Nigerian technology company Jafi Services Limited has launched Alice, described as Africa’s first culturally-grounded, hyper-personalized AI assistant tailored for African users. The rollout positions the firm as a bridge for the continent into the global AI economy.
Founded in July 2025, Jafi Services operates from California, with additional offices in Lagos and Abuja. Since its launch, Alice has attracted over 35,000 registered users, gaining approximately 1,000 new sign-ups daily, with a presence in 89 countries and nearly 2,900 African cities.
Mmesoma Onyebuchi, Jafi.ai’s Head of Development, emphasized that Alice is more than a conventional chatbot as She’s built specifically for African minds, contexts, and cultures, embedded with languages from all 54 African countries. Alice features seven interconnected AI personalities designed to serve everyday life, business, healthcare, and cultural needs.
The seven modules Assistant, Business, Code Dev, Image, Medical, Fitness, and Therapybwork through a unified memory system called Alice Forms, enabling seamless information sharing across functionalities. Onyebuchi added that Alice can generate Africa-themed images, assist with coding, provide fitness and medical guidance, and even help design websites within 72 hours.
Jafi.ai has also created an ecosystem around Alice, including a directory of 26,000 verified African businesses, a social platform for sharing content and AI-generated images, and AI-powered country and city pages offering cultural and economic insights.
Samuel Ekpo, Head of Technical Department, said the project aims to bridge the AI skills gap for Africa’s youth.
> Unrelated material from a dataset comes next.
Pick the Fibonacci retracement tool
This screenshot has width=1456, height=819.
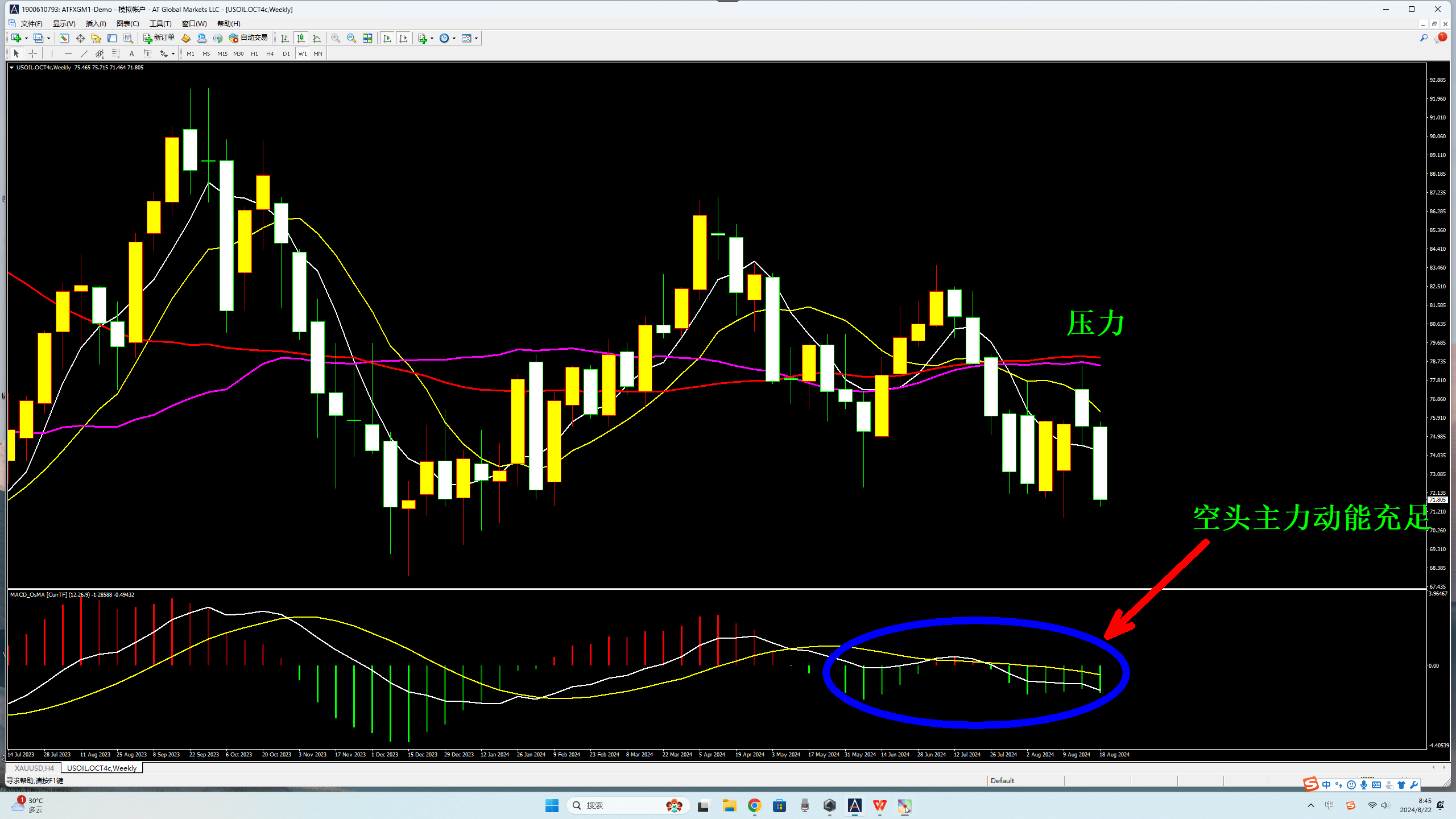(x=115, y=53)
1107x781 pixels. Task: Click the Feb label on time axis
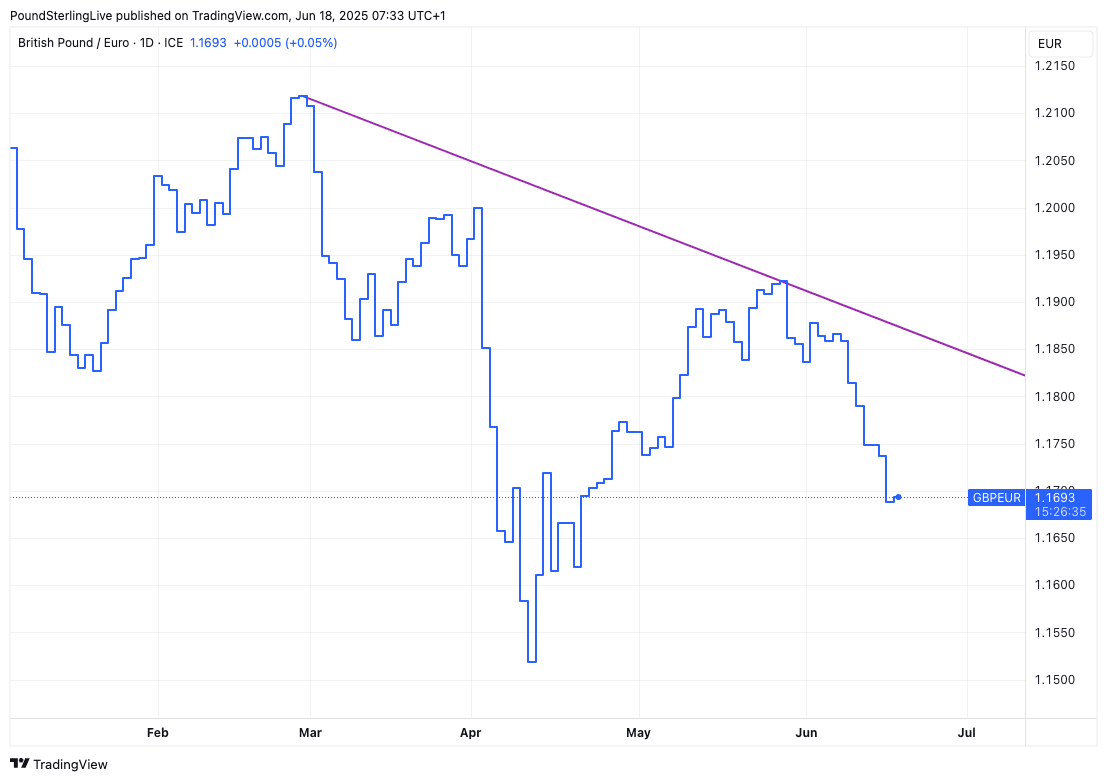[157, 733]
The challenge he explained is not a lack of talent but a lack of access, adding that Alice is tailored specifically to African contexts, unlike many Western AI systems.
Looking ahead, Jafi.ai plans to expand Alice’s capabilities with an AI marketplace, educational companions for children, offline versions for low-connectivity areas, civic-support tools for governments, health companions linked to wearable devices, and creative collaboration tools for music and film. The long-term goal is to evolve Alice into a full-scale African operating system, supporting productivity, commerce, education, entertainment, and public services across the continent.